Political scientist David Taras says the Liberals are hoping the “Elbow template” can be replicated anywhere that dissatisfaction seems to be growing — primarily in Alberta’s urban corridor of Edmonton, Red Deer, Calgary and south to Lethbridge.

Taras said that while Klein was often credited for the upside of the economic boom, his successor Stelmach is “getting clobbered“ by all the negatives.

“You look at hospitals, you look at electricity, you look at housing, you look at the disparities between rich and poor. Everywhere you look, the province looks like it has to play a desperate game of catch-up and every week there are new fires to put out.”

Another thing about “King Ralph,” Taras believes, is that he alone was good for about 1,500 votes in each of Calgary’s 23 ridings. No more Ralph means no more automatic free rides for any of the city’s Tory candidates.

Stelmach has had an image problem in Calgary right from the moment he beat out Jim Dinning, a local businessman and assumed heir-apparent for the premier’s office, for the party leadership in late 2006.
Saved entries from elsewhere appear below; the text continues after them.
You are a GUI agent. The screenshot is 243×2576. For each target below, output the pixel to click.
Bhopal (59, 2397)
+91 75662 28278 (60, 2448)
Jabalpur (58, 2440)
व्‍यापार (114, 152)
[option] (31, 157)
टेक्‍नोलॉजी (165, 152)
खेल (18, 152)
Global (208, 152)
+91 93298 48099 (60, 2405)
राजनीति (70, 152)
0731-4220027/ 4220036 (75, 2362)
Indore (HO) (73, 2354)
A high-profile spat with Calgary Mayor Dave Bronconnier over much needed infrastructure funding last year didn’t help either, even though the premier eventually paid up and the mayor went quietly away.
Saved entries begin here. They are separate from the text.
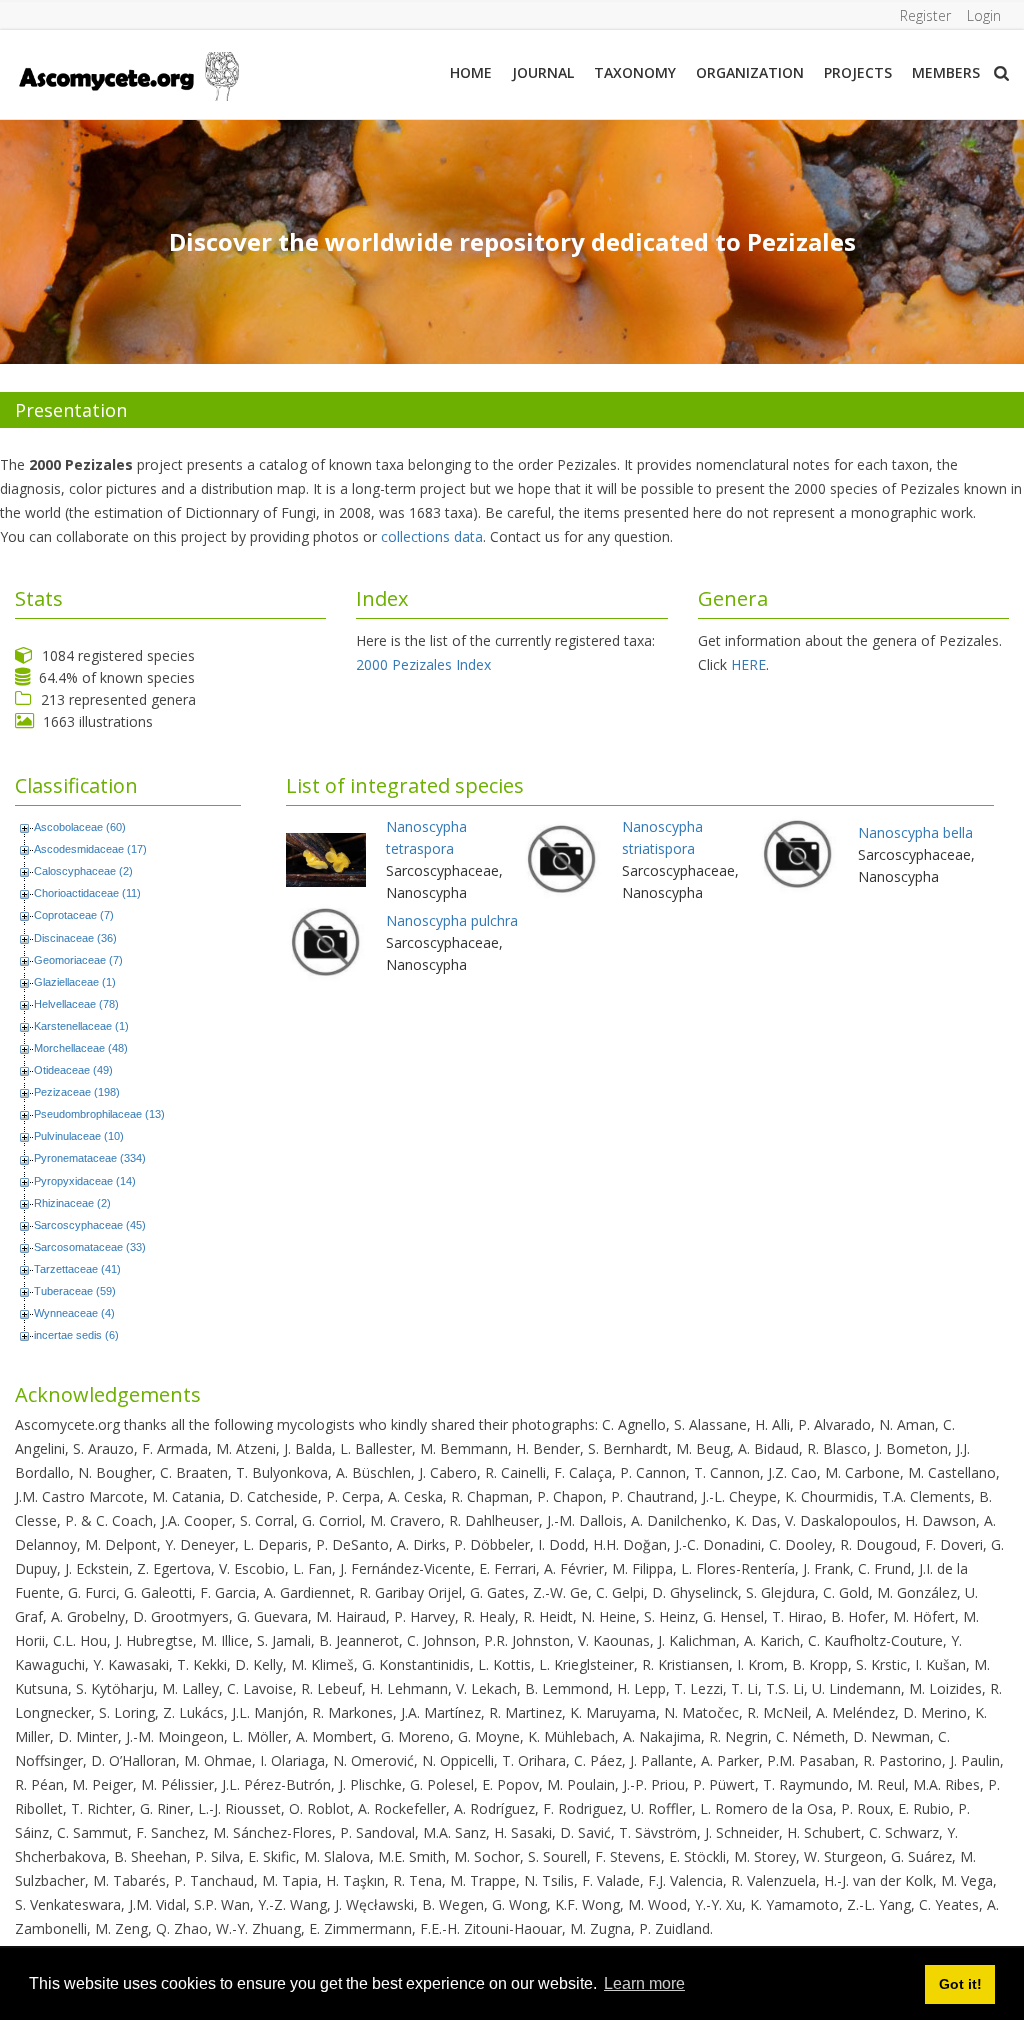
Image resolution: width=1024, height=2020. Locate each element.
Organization (750, 72)
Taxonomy (635, 72)
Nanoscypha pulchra (452, 920)
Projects (858, 72)
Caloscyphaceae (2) (83, 871)
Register (925, 15)
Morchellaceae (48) (81, 1048)
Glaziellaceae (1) (75, 982)
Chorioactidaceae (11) (87, 893)
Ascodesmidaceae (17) (90, 849)
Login (984, 15)
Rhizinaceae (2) (72, 1203)
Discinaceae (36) (75, 938)
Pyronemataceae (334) (90, 1158)
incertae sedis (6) (76, 1335)
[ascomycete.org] (128, 74)
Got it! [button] (960, 1984)
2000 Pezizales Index (423, 664)
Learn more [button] (644, 1983)
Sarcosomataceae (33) (90, 1247)
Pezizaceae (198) (77, 1092)
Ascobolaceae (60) (80, 827)
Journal (543, 72)
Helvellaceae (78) (76, 1004)
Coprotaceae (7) (74, 915)
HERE (748, 664)
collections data (432, 536)
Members (946, 72)
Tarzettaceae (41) (77, 1269)
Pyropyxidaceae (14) (85, 1181)
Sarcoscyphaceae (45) (90, 1225)
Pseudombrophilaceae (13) (99, 1114)
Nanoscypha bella (915, 832)
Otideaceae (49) (73, 1070)
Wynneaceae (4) (74, 1313)
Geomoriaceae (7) (78, 960)
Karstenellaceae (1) (81, 1026)
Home (471, 72)
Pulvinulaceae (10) (79, 1136)
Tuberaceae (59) (75, 1291)
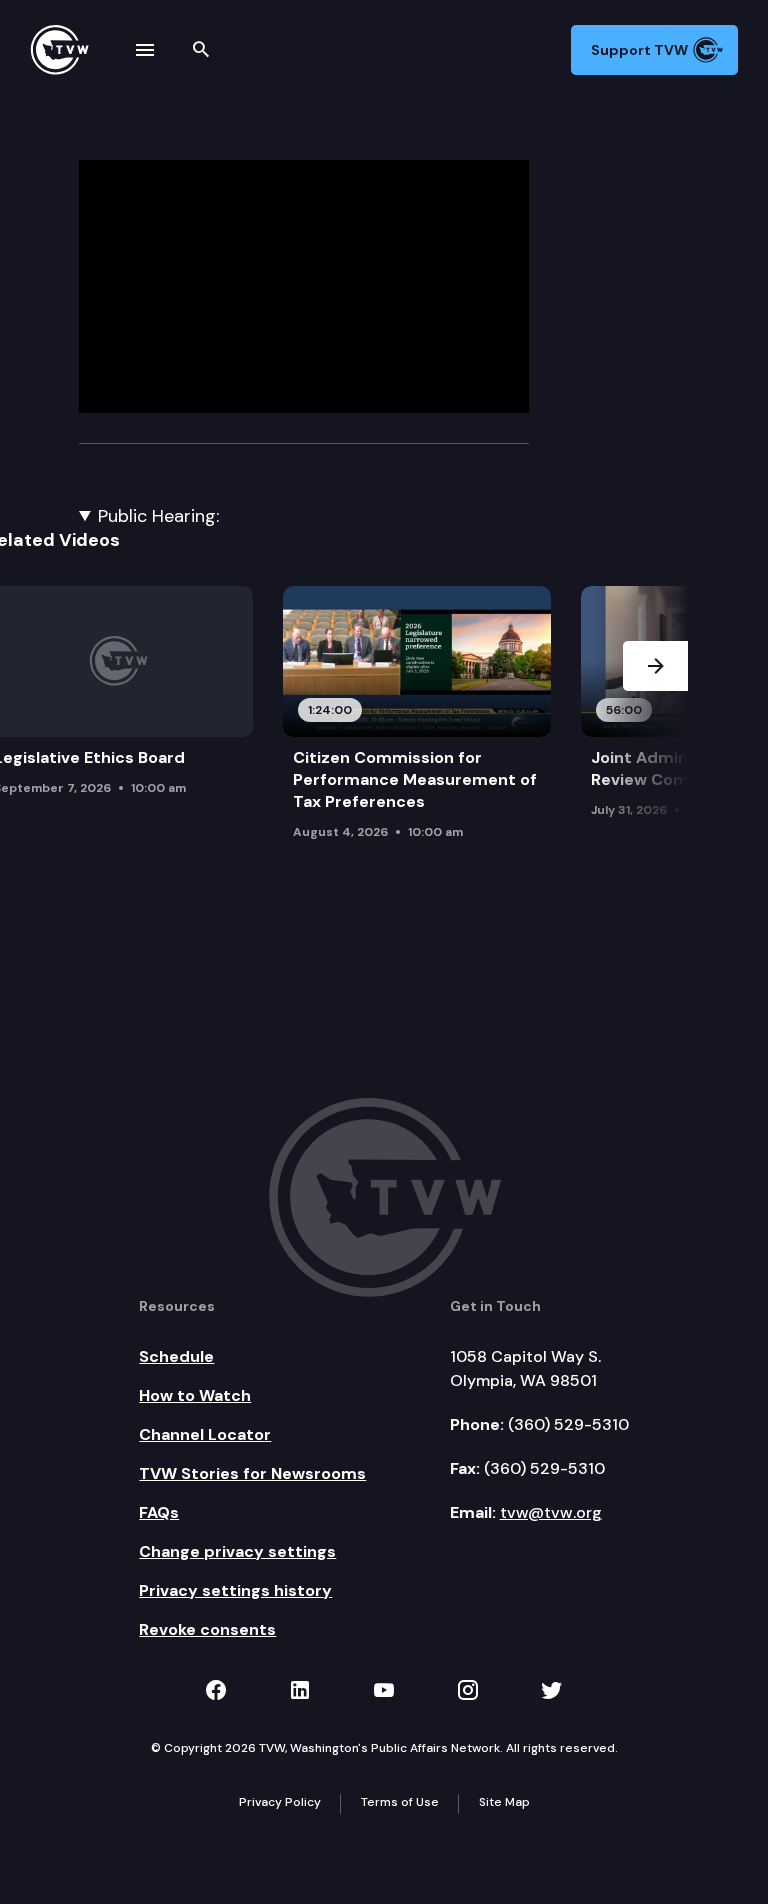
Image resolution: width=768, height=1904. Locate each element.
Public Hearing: (158, 516)
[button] (655, 729)
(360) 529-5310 (568, 1424)
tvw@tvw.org (551, 1512)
Stelmach’s decision to raise royalty rates for the oil and gas sector has also met with high-level anger in Calgary, where the vast majority of oilpatch companies are headquartered.

Another headache pained the campaign when Jack Davis, the city’s health region president and a longtime Tory, announced that an immediate $115-million infusion was needed to open up more hospital beds so that patients didn’t have to line the hallways on stretchers for hours awaiting medical attention.
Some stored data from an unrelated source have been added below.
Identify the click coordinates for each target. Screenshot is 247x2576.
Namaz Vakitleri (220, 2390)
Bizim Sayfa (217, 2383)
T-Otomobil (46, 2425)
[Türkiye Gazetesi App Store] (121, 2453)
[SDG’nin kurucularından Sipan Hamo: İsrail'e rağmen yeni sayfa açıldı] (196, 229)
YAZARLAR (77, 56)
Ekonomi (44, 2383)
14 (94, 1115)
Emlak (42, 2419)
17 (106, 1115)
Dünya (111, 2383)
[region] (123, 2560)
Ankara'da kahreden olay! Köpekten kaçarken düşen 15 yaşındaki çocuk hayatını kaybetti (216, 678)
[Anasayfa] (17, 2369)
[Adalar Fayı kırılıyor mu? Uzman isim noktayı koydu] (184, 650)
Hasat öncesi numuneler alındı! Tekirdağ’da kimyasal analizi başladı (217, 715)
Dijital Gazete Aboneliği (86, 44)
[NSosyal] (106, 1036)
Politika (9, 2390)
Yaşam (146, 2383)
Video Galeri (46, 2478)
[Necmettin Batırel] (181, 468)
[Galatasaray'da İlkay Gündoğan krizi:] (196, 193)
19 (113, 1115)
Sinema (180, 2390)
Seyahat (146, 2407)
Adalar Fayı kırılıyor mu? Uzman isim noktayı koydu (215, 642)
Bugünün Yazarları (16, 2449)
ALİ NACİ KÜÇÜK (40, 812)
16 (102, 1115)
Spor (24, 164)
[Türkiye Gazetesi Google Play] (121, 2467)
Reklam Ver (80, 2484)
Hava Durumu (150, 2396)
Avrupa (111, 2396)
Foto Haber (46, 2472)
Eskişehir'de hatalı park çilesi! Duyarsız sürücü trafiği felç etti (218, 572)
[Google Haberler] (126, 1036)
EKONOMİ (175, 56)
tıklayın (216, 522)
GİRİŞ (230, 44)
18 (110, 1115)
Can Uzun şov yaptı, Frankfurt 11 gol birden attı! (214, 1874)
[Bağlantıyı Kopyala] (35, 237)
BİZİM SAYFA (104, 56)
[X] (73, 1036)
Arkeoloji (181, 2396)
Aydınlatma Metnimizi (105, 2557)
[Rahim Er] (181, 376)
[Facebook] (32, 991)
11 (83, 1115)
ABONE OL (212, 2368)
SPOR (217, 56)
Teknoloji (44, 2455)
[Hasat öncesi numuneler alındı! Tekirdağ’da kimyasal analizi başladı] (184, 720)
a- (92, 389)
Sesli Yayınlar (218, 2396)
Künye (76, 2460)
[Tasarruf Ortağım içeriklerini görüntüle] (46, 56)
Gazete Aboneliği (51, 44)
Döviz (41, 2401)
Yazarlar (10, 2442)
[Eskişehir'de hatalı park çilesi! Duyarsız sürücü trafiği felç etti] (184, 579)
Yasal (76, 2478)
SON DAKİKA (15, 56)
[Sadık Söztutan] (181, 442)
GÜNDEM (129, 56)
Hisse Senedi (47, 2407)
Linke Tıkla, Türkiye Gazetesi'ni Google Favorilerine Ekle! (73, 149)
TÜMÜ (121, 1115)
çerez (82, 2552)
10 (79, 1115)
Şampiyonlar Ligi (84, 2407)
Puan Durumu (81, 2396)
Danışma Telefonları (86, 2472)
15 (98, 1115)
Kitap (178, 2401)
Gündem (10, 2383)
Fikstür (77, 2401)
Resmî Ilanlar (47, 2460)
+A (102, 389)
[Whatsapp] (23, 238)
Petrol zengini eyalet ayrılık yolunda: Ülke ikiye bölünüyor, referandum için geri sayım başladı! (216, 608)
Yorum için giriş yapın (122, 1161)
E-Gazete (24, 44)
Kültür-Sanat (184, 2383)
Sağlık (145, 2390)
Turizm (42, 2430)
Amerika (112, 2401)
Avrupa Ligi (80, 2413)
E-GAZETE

A massive influx of new Albertans over the last decade also remains a wild card in the election — there are nearly half a million more voters than there were in 2004. Calgary alone has grown by more than 120,000 since 2000.

John Mutikani, a nursing professor at Calgary’s Mount Royal College, moved to Calgary last year after having spent time in Ontario, Colorado, Ohio and Zimbabwe. Like other newcomers, he has no attachment to the status quo.

“I don’t believe any one particular leader should be leading the region or a city for a long time because it’s the same old things that go on,” he said. “And it’s not everything that is positive.”

Harry Hiller, a University of Calgary sociology professor and director of the Alberta in-migration study, says that since 2005, there has been a dramatic shift into a situation where the pressures of growth have made life difficult for new arrivals.

“People who came here since 2005 are much less enamoured with Conservative thinking, and even if they are, they realize that somehow the government of the day is not being able to handle the pressures created by the growth,” said Hiller.

“Rapid growth, when it leads to boom conditions, produces alienation.”

Back in Calgary Elbow, another issue that could loom large on Monday is vote splintering. Not only is there a Conservative, Liberal and New Democrat candidate, but there’s also the Green party, the right-leaning Wildrose Alliance and an Independent.

Independent candidate Barry Erskine says constituents are even more angry at the Tories than they were last summer when they voted in Cheffins “as a protest vote.”

“I think what’s going to happen is that they’re going to vote for anyone but (the Conservatives), because do you vote for the person who’s hurt your ability to make money, to raise your family?”

“You either won’t show up or you’ll vote for anyone but.”